In an escalating spat between President Donald Trump and Senate Majority Leader Mitch McConnell, GOP unity seems to have taken a back seat to public outcries and a game of one upmanship. While reflecting on why GOP efforts to repeal and replace Obamacare failed, McConnell stated that he believed that Trump's "excessive expectations" contributed to the demise of their earnest efforts. McConnell, who also has warned Trump not to trust Russia, stated that Trump's continual demands that the repeal/replace efforts be accelerated made success impossible.

The slowness of the Democratic Process

McConnell stated that, as he sees it, Trump's failure to understand the Democratic process in the Senate, and how long it usually takes, was a factor in the eventual defeat of the repeal/replace effort. As McConnell put it, "Our new president, of course, has not been in this line of work before," according to The Huffington Post on Thursday. McConnell then attributed the bill's failure, at least in part, to Trump's excessive expectations about how quickly things happen in the democratic process," according to the Huffington Post on Thursday.
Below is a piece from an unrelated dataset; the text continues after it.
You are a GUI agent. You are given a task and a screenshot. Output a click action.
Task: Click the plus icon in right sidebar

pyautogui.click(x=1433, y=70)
The implication of McConnell's statements is that had Trump been more prepared for the Presidency, and more experienced in dealing with the politics of the Senate, that the repeal/replace health care bill would have been more successful in the Senate.

Conversely, had Trump had more understanding of how the "democratic process" in the Senate works, perhaps he would have been able to navigate the corridors of the Senate better and get a positive vote on the repeal/replace bill. As it was, the GOP health care bill barely failed in the Senate, largely because of three "Nay" votes by GOP Senators: John McCain of Arizona, Susan Collins of Maine, and Lisa Murkowski of Alaska.

In the meantime, Trump blames McConnell for the failure of GOP efforts to repeal Obamacare, as exemplified in this tweet on Thursday:

Millions would lose their health care

Although efforts to replace and repeal Obamacare passed in the House of Representatives, Senators on both sides of the aisle realize that millions of people stand to lose their health care if Obamacare is repealed.

Every two years, one-third of the U.S. Senate is up for reelection. In the more moderate states that very easily could vote Democratic in a Senate race, many Senators, including Republicans, could lose their seats. Consequently, the repeal/replace effort failed in the Senate, and McConnell, who never has taken his disappointments easily, can safely blame Republican President Donald Trump while at the same time fighting to get all GOP Senators reelected in 2018.